Hoje vi que têm um corte por baixo. É definitivo. Lembrei-me do dia que descobri que um dos meus cães estava doente. Era definitivo e foi rápido. Sei que os vou calçar amanhã e que os vou matar definitivamente, talvez até durem mais dois ou três dias, mas vão ficar até ao último sopro, e depois, depois vão para a galeria dos inesquecíveis, dos verdadeiros companheiros.
Todos conhecemos pessoas que se dizem amigas e que não fazem metade do que um par de chinelos de enfiar no dedo faz por nós.
Posso ter outro par de chinelos, terei com certeza, mas não há substituições.

segunda-feira, 4 de julho de 2011

Twilight zone

A cena é verdadeira e passa-se no gabinete da médica, onde fui há meia dúzia de dias.

- Gosta de praia, já vi…
- Sim, e exagerei na última vez que fui por isso tenho a pele toda a saltar
(Começa a ouvir-se a música do twilight zone)
- Exagerou nada… eu adoro praia e só não fico o dia inteiro porque a minha família não deixa… perdoa-se o mal que faz pelo bem que sabe. Toma algum medicamento?
- Não
- Tem alguma queixa?
- Não
- Óptimo, então está tudo bem
- Apenas tenho excesso de peso.
(Recomeça a ouvir-se a música do twilight zone)
- Não concordo nada: as pessoas são todas diferentes e se não tem razões de queixa de saúde, não vá agora arranjá-las.

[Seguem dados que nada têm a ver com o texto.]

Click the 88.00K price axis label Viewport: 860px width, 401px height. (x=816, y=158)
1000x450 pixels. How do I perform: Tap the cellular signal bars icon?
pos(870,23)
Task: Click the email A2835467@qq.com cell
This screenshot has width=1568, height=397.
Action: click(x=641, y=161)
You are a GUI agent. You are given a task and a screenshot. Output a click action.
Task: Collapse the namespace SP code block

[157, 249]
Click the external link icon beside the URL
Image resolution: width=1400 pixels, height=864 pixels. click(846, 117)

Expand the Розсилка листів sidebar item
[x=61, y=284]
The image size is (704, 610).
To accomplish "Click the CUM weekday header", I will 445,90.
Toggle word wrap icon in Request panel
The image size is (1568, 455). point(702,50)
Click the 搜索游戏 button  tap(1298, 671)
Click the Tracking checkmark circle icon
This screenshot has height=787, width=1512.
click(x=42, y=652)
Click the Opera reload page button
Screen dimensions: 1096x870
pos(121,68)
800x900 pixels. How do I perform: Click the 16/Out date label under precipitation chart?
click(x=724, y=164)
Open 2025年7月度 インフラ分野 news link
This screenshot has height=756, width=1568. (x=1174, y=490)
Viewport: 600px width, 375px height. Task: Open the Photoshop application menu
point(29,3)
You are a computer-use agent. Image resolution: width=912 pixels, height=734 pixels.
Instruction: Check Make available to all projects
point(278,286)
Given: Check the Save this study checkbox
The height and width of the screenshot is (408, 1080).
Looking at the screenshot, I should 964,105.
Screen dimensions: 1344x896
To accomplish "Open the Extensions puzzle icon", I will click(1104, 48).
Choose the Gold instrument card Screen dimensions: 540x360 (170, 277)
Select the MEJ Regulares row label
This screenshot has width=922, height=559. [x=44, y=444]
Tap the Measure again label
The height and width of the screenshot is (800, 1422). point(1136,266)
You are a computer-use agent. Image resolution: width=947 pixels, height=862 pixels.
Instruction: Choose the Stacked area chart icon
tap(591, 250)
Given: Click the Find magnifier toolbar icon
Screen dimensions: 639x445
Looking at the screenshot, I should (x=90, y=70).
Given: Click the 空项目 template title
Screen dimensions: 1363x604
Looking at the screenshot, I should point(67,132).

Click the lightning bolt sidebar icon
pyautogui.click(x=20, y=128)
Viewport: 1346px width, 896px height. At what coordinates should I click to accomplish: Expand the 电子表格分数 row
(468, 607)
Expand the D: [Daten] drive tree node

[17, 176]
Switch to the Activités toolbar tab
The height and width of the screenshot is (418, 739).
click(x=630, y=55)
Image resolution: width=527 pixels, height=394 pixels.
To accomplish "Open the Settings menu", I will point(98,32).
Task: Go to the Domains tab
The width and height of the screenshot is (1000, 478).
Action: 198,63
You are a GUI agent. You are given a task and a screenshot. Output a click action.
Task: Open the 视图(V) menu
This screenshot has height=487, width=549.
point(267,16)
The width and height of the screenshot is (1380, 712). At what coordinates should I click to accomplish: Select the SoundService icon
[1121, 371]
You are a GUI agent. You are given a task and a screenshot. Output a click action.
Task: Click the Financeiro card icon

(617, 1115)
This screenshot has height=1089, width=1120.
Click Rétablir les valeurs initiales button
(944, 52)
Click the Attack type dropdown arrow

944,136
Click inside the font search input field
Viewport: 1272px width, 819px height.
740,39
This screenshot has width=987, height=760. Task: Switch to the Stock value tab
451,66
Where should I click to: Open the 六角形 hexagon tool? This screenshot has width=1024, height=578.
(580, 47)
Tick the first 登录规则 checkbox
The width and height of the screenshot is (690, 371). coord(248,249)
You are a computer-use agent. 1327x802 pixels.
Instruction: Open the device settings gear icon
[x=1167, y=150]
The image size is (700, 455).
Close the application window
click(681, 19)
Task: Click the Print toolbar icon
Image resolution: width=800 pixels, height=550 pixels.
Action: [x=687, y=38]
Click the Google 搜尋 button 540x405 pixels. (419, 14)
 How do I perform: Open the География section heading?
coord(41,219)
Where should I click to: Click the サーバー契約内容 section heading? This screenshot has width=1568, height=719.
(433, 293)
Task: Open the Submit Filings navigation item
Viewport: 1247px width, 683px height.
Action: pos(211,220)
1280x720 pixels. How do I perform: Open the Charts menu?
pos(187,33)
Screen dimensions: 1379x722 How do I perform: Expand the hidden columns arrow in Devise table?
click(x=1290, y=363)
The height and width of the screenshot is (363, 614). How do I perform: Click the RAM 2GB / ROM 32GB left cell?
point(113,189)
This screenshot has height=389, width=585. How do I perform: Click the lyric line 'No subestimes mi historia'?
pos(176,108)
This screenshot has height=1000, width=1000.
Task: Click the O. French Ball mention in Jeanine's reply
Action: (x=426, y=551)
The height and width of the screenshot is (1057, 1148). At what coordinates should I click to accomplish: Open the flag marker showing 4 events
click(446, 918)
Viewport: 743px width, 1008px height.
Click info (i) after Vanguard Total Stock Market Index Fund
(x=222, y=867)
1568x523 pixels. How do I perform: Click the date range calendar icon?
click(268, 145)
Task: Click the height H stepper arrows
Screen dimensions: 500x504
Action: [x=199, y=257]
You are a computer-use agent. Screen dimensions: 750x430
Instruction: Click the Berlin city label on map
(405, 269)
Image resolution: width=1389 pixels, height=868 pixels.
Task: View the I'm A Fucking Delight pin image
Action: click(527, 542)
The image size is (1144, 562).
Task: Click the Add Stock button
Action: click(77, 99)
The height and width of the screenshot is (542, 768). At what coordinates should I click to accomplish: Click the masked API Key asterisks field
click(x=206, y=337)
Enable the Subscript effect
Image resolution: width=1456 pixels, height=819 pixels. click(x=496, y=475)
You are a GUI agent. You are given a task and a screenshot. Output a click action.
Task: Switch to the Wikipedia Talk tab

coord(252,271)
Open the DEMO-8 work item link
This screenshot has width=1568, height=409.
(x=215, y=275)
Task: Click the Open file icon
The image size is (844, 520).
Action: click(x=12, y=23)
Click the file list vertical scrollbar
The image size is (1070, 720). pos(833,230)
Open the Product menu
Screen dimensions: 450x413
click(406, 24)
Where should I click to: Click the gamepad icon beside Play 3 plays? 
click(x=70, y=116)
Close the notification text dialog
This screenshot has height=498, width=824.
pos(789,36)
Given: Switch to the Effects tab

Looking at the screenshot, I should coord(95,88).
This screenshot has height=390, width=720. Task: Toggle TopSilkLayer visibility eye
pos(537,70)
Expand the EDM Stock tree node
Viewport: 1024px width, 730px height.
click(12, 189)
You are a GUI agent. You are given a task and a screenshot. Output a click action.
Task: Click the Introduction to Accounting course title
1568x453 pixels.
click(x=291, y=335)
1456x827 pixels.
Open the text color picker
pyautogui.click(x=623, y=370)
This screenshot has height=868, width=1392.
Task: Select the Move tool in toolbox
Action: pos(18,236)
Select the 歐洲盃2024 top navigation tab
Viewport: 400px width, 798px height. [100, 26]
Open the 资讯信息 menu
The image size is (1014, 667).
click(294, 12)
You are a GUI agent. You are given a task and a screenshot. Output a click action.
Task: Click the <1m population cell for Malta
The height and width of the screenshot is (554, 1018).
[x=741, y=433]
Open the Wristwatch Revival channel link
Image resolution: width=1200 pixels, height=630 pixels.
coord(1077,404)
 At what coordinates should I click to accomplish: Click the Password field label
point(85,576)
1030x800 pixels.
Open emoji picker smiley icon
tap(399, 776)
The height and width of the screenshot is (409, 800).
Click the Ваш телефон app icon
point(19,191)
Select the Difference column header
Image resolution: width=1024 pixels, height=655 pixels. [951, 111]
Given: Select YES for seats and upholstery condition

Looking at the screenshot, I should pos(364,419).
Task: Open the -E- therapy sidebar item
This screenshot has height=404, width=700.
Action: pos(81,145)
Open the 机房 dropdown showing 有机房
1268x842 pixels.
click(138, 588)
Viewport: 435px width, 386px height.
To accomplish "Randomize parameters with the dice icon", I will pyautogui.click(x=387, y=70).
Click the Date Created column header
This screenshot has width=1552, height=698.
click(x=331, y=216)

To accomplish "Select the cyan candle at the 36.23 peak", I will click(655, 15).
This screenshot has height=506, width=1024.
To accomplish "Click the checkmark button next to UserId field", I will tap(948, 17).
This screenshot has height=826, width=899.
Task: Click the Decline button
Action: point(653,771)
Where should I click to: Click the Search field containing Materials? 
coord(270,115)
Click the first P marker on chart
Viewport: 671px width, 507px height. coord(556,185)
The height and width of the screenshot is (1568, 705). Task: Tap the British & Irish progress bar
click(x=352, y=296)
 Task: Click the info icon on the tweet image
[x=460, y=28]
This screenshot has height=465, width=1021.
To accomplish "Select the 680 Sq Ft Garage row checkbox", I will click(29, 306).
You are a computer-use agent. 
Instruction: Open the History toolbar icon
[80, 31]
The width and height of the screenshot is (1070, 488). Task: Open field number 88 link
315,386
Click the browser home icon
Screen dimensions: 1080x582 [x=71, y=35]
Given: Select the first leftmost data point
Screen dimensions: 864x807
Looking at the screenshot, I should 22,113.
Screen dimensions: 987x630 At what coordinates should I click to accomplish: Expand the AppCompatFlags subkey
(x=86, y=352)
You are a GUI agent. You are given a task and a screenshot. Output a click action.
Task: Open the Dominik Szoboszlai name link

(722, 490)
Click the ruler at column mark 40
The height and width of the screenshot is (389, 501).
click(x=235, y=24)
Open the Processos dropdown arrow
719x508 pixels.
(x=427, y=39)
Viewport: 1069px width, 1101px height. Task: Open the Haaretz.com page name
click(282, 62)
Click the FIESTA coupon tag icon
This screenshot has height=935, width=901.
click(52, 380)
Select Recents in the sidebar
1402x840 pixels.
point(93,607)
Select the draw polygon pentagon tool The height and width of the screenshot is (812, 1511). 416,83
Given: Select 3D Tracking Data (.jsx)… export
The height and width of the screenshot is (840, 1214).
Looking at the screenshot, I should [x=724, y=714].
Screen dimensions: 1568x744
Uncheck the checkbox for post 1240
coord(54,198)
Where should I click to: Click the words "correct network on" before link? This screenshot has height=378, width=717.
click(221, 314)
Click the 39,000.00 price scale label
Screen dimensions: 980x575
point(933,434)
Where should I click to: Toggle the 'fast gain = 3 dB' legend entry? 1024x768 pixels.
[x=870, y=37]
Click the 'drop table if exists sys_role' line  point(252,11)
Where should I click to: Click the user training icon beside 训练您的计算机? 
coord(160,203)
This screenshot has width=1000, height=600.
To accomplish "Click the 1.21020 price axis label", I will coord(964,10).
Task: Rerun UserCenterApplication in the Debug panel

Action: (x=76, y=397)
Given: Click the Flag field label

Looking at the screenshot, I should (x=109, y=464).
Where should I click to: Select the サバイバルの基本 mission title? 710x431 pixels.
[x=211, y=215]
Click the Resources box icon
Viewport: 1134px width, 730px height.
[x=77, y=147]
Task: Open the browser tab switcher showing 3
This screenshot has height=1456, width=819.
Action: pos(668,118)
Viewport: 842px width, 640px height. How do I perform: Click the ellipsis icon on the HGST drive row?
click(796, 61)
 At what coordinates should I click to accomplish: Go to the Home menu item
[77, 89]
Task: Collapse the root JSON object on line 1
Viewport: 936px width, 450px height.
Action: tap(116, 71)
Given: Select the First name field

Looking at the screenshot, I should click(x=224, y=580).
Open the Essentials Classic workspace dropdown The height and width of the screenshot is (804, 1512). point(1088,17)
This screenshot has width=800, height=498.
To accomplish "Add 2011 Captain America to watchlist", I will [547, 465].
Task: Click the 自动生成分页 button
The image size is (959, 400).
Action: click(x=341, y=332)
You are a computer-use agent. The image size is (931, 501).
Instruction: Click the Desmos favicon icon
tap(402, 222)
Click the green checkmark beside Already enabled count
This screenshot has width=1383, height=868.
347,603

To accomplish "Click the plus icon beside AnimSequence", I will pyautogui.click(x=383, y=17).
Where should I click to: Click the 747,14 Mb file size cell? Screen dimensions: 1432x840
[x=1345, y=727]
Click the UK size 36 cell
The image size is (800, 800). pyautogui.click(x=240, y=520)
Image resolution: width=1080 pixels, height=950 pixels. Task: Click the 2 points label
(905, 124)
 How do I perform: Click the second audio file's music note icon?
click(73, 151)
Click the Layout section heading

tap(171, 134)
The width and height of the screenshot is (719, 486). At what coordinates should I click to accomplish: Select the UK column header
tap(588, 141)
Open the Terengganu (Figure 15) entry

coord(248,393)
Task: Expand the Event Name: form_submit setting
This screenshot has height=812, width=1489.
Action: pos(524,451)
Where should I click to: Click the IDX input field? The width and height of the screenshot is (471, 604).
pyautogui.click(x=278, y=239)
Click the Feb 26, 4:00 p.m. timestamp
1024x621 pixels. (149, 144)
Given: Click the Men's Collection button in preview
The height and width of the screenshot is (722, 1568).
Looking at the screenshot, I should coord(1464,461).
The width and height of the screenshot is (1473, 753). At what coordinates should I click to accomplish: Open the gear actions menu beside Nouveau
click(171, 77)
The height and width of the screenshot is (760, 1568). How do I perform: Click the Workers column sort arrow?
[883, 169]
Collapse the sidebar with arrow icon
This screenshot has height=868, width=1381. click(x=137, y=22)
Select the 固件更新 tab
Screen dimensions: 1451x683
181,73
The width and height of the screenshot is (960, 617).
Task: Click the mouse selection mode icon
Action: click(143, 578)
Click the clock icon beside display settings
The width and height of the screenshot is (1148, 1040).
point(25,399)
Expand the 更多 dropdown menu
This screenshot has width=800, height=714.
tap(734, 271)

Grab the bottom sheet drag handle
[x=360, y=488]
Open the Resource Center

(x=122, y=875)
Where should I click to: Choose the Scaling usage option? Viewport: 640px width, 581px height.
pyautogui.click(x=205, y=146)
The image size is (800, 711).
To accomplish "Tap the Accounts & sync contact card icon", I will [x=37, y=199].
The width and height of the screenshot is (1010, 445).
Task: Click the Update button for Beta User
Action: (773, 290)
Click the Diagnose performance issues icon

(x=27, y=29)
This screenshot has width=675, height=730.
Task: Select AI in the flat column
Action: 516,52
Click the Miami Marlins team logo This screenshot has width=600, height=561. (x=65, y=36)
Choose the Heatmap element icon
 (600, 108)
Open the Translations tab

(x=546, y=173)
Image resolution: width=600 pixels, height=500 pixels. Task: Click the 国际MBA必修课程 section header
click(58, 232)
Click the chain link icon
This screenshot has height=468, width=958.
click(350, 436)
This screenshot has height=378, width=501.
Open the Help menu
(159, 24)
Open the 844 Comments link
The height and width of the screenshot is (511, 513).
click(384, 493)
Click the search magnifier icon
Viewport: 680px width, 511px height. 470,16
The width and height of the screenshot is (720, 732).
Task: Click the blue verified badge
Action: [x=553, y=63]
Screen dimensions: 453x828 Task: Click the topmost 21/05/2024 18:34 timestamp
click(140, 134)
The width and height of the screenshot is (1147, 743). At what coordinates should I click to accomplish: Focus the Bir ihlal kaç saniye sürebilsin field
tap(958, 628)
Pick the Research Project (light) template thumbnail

Fuma?
- Sim
- Ah, isso é que vai ter que deixar
- Tem razão, eu ando a fumar um cigarro electrónico, como lhe chamam, e acho que está a dar resultado.
(Música do twilight zone, outra vez)
- Mas cuidado, pois se acha que tem excesso de peso e está a pensar em deixar de fumar, isso pode ser difícil, sabe que vai ganhar peso?
- Sim sei, eu já deixei há poucos meses e ganhei mais de cinco quilos num mês
- Pois… olhe o melhor é diminuir, mas não deixe mesmo senão já sabe, nunca mais perde os quilos a mais.